LOS ANGELES — At least 2 million people received the email May 16 notifying them that an order they had just made on “Wallmart’s” website was being processed, though none of them had done any such thing.
Still, thousands of people clicked on the link in the email, taking many of them to a harmless Google search results page for “Walmart.” Others weren’t so fortunate. The link led to the invisible download of malware that covertly infected their personal computers, turning them into remotely controlled robots for hackers, according to email security firm Proofpoint Inc.
These sorts of “phishing” attacks are not only becoming more common but also are getting more lethal, with fake emails becoming harder to distinguish from real ones.
In the fake-Wal-Mart attack, people missed clear warning signs — such as the company name being misspelled and the sender’s address being very long and strange. But in another case a month later, an email claiming to be from American Airlines carried no visible hints that it was illegitimate.
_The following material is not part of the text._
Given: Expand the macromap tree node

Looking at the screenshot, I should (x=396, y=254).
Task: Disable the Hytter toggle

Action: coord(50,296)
The sophisticated attacks are targeting the likes of attorneys, oil executives and managers at military contractors. The phishers are increasingly trying to get proprietary documents and pass codes to access company and government databases.
Nearly every incident of online espionage in 2012 involved some sort of a phishing attack, according to a survey compiled by Verizon Communications Inc., the nation’s largest wireless carrier.
Several recent breaches at financial institutions, media outlets and in the video game industry have started with someone’s log-in information being entered on a false website that was linked to in an email.
As technology firms find ways to make emails safer for consumers, some security experts suggest treating every link skeptically. So if you can never click on a link in an email again, what options are left? Here are some suggestions from security experts:
Open links on an email app on Apple Inc.’s iPad or iPhone. These devices have fewer vulnerabilities so malware is unlikely to stick or get attached by clicking on a bad link. Android devices aren’t as foolproof, but smartphones certainly have fewer holes than personal computers.
A few tech companies are promoting a new technology known as Domain-based Message Authentication, Reporting & Conformance, or DMARC, that offers users a visual indication that an email is coming from the legitimate vendor. For example, real emails from EBay Inc. in Gmail include a key next to the “from” field. In Microsoft Corp.’s Outlook, a green key is the sign.